• [Reading text]
(begin)

This also has led to a slide in the euro relative to the dollar. But the bounce in the dollar isn't keeping commodities from bouncing also. Oil prices are up near $99.50, after falling more than 14% last week. Silver prices are up 5% after plummeting 27% last week. And gold is also getting a little bounce to $1505. The action in commodities was so vicious last week that I think at best they are going to be in multi-month trading ranges from here.

There is not a lot of action in the way of corporate earnings this morning. Energy and materials stocks are leading the action so far, while financials are lagging.

The 10-year is still weak near 3.14%; and the VIX is down 2% today to 18.0.

Trading comment: So far the S&P 500 has successfully tested that 1335-1340 support levels. The market is also getting back to oversold levels, but has a little more work to do. I don't get the sense the market is ready to rally yet in any meaningful way, but I still want to be a buyer on weakness as I feel the downside is limited as well.

Sunday, May 08, 2011

Commentary from RealMoney.com

Below is a full copy of my comments posted throughout the day last week when I filled in for Doug Kass:

It's nice to be back in The Edge this morning. I'll try to follow my usual routine when sitting in for Doug, which includes:

  • giving my thoughts on how the market looks;

  • updating the four components of my "market stool" (fundamentals, technicals, sentiment, and macro outlook);

  • giving readers an update on recent stock picks;

  • and answering questions from subscribers, so please email me.
I am surprised at how many investors are ready to throw their hands up after the last few days' selloff. I think the bullish camp remains highly skittish, and that helps to keep the proverbial wall of worry high. It also helps to sustain this pattern we have seen, basically since 2009, in which the market seems to take one step back but then two steps forward. This stair-step pattern higher has kept investors on their toes and helped keep bullish sentiment from ever getting too complacent.

I'm not saying there aren't plenty of bearish arguments out there that don't have merit. There are always sound bearish arguments that sound more rigorous than the bullish case. I'm sure if everything on the horizon looked great, the market would already be much higher. So I'll try to be balanced in my analysis today, with a focus more toward how investors can make money as opposed to win the never-ending economic debate.
Looking at the first leg of our market stool, the fundamentals still look solid. Earnings growth remains robust. At the start of first-quarter earnings season, many were questioning if we would achieve double-digit growth again. Currently, with 75% of S&P 500 companies having reported, earnings growth is estimated to come in 17% higher than the year-ago period. Not bad.

(end)

• [Short task A]
Based on the market commentary, say yes or no for each statement and quote the words that decide it. (i) Silver prices rose 5% after a steep drop the prior week. (ii) Financial stocks are leading the action this morning. (iii) First-quarter earnings growth is estimated to come in 17% above the year-ago period.

• [Source material]
(begin)

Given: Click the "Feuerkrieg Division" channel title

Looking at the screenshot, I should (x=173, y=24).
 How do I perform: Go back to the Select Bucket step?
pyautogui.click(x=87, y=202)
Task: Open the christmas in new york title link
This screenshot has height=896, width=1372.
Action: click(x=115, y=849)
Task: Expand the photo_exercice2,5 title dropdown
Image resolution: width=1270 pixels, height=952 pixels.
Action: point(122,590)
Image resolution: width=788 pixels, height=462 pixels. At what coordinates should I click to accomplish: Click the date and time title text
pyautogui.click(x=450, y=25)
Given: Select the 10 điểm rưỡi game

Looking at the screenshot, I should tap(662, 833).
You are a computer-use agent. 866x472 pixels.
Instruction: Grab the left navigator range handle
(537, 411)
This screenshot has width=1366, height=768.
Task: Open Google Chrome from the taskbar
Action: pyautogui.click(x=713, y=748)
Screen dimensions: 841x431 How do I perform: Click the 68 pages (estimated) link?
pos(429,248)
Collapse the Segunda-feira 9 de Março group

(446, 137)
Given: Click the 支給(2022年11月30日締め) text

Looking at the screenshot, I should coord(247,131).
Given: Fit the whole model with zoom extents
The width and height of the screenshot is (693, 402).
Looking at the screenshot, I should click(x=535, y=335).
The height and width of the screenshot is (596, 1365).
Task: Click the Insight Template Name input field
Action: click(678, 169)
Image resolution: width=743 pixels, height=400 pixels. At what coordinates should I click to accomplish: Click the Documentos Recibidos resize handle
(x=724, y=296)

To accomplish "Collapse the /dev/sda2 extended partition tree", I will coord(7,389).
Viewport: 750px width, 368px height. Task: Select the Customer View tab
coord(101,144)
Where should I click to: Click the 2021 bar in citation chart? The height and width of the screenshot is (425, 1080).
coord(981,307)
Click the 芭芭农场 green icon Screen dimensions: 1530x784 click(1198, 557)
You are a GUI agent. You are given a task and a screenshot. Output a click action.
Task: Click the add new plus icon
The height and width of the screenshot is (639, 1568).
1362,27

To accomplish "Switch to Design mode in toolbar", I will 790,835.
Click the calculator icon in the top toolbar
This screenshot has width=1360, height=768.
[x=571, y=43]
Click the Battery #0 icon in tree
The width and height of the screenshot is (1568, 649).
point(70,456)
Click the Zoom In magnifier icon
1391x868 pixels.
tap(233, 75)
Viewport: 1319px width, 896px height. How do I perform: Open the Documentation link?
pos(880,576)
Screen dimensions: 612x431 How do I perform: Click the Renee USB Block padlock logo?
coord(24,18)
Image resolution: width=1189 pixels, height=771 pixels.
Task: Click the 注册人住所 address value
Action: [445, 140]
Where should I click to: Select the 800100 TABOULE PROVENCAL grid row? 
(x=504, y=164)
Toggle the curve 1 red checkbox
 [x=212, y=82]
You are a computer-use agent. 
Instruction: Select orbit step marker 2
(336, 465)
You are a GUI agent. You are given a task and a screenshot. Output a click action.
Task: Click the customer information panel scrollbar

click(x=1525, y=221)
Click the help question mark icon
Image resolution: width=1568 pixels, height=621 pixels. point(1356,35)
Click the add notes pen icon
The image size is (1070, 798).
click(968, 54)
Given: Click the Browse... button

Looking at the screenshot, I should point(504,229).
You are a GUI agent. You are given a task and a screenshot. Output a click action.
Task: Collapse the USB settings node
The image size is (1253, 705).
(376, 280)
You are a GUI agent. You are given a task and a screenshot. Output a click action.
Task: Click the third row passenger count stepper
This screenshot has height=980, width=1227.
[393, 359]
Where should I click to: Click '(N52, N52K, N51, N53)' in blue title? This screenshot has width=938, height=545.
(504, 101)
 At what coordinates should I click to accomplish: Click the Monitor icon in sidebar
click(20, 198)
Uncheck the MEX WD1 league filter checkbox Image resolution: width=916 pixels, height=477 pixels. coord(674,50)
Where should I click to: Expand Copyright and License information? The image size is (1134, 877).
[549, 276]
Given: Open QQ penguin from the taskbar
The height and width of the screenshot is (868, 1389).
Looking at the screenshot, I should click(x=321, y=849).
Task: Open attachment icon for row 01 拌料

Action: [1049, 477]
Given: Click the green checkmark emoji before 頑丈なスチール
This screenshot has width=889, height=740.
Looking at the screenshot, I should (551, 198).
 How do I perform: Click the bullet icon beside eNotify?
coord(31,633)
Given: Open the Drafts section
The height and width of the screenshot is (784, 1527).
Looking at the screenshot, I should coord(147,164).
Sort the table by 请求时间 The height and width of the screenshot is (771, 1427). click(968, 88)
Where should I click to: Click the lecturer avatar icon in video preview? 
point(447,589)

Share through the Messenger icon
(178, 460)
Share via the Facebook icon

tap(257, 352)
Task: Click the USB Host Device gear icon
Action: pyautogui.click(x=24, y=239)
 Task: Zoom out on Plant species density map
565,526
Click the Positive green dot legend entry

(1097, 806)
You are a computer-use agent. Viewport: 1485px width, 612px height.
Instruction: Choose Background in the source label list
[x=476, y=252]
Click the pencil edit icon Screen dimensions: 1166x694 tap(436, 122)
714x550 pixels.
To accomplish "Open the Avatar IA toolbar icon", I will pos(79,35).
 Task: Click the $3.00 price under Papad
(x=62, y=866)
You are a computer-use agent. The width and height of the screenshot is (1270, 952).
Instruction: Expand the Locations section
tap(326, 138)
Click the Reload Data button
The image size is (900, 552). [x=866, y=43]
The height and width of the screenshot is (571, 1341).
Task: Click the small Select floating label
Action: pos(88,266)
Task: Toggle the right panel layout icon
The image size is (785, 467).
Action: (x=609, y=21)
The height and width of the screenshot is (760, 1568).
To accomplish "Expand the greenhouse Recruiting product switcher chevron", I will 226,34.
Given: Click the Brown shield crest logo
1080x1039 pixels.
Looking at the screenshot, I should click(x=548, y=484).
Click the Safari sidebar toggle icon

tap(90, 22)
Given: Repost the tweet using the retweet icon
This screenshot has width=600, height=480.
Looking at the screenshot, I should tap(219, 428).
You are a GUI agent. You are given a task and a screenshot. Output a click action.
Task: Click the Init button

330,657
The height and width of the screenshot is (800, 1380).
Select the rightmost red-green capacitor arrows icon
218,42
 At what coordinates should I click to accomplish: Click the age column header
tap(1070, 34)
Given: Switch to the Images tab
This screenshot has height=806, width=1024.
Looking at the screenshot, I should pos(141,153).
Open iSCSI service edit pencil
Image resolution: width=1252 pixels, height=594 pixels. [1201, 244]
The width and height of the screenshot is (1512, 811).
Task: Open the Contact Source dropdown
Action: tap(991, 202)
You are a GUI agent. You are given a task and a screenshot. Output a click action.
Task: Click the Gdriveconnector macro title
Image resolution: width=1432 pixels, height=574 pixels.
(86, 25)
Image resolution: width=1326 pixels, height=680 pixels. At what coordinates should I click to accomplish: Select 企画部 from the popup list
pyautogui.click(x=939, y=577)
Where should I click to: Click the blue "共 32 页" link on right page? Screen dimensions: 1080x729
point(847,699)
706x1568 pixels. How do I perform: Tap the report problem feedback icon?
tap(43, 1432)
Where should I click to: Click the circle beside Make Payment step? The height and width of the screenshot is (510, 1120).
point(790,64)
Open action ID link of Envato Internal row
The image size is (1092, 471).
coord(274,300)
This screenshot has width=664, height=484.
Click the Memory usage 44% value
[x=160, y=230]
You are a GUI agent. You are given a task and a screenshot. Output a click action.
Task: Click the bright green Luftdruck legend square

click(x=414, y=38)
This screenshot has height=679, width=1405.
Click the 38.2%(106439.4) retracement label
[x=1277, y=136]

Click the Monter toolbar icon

(end)

• [Short task B]
Quote the stretch of the records from the line that contains "706x1568 pixels. How" through the end of the records.

• [Exercise answer A]
(i) Yes: "Silver prices are up 5% after plummeting 27% last week."
(ii) No: "Energy and materials stocks are leading the action so far, while financials are lagging."
(iii) Yes: "earnings growth is estimated to come in 17% higher than the year-ago period."

• [Exercise answer B]
706x1568 pixels. How do I perform: Tap the report problem feedback icon?
tap(43, 1432)
Where should I click to: Click the circle beside Make Payment step? The height and width of the screenshot is (510, 1120).
point(790,64)
Open action ID link of Envato Internal row
The image size is (1092, 471).
coord(274,300)
This screenshot has width=664, height=484.
Click the Memory usage 44% value
[x=160, y=230]
You are a GUI agent. You are given a task and a screenshot. Output a click action.
Task: Click the bright green Luftdruck legend square

click(x=414, y=38)
This screenshot has height=679, width=1405.
Click the 38.2%(106439.4) retracement label
[x=1277, y=136]

Click the Monter toolbar icon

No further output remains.